A German and a Czech zoo are joining forces to reintroduce endangered Przewalski's horses to the steppes of Kazakhstan. The initiative follows a similar project in Mongolia.

Two Przewalski horses in a wood
Przewalski horses are an endangered species — but are set to return to KazakhstanImage: Ingolf König-Jablonski/dpa/picture alliance

The Czech Army is set to transport the first eight of at least 40 Przewalski's horses to Kazakhstan in June as part of a joint project involving Prague Zoo and the Berlin Tierpark. The initiative aims to reintroduce the animals into the wild.

Three stallions and five mares — four horses each from Prague and Berlin— will take off on the 6,000-kilometer (3,750-mile), journey with stopovers in Istanbul, Turkey, and Baku, Azerbaijan to eventually reach to Arkalyk in northern Kazakhstan after a 15-hour flight.

From there, they will then be taken by road to the Alibi reintroduction center in Altyn Dala (Golden Steppe), where they will be free to roam and mate, their numbers scheduled to be supplemented by further arrivals over the next five years.

"This project is vital for increasing the number of Przewalski's horses in the wild," European Association of Zoos and Aquaria (EAZA) chairman Endre Papp told reporters in Prague.

"What makes these reintroductions so valuable is not only the transport of the animals, but also the exchange of knowledge and expertise gained over the years," he added.

What are Przewalski's horses?

The Central Asian Przewalski's horse is the very last surviving wild horse species, according to Prague Zoo.

It was first identified by Russian scientist Nikolai Przhevalsky in 1881 but, in less than a century, had already been driven to extinction in the wild. Groups of animals only managed to survive in zoos. It is still listed as endangered by the International Union for Conservation of Nature.

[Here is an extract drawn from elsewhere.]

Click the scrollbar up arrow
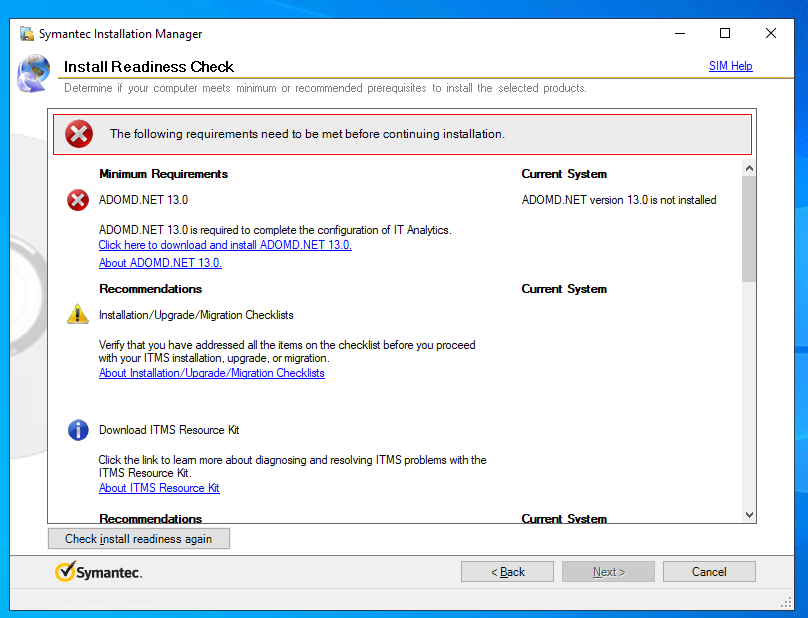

Two Przewalski horses grazing outside Prague, Czech Republic, with the city skyscrapers in the background
Some Przewalski horses have been living in Prague, Czech RepublicImage: DAVID W CERNY/REUTERS

Prague Zoo, which has bred the horses since 1932 and maintains the world genealogy book tracking all new births, launched a project to reintroduce the animals to Mongolia in 2011, transporting 34 horses there between 2011 and 2019.

"The success of the endeavor can be judged by the fact that, only a year after their arrival, some of the mares were already raising their own foals," reads a statement on the zoo's official website.

However, the onset of the COVID-19 pandemic and the "harsh realities of life in the steppes and semi-deserts of Central Asia" were a reminder that there is no quick fix.

"If we want the horses to survive in the wild in the long term, we have to do more than monitor and help their populations by providing additional food during especially tough winters," the website explains.

"We also have to enrich their genetic variety by supplying them with 'new blood,' by repeatedly releasing individuals born in human care."

The current global population of Przewalski's horses is just over 2,000 animals. About half of them are living in the wild in Mongolia, China and elsewhere.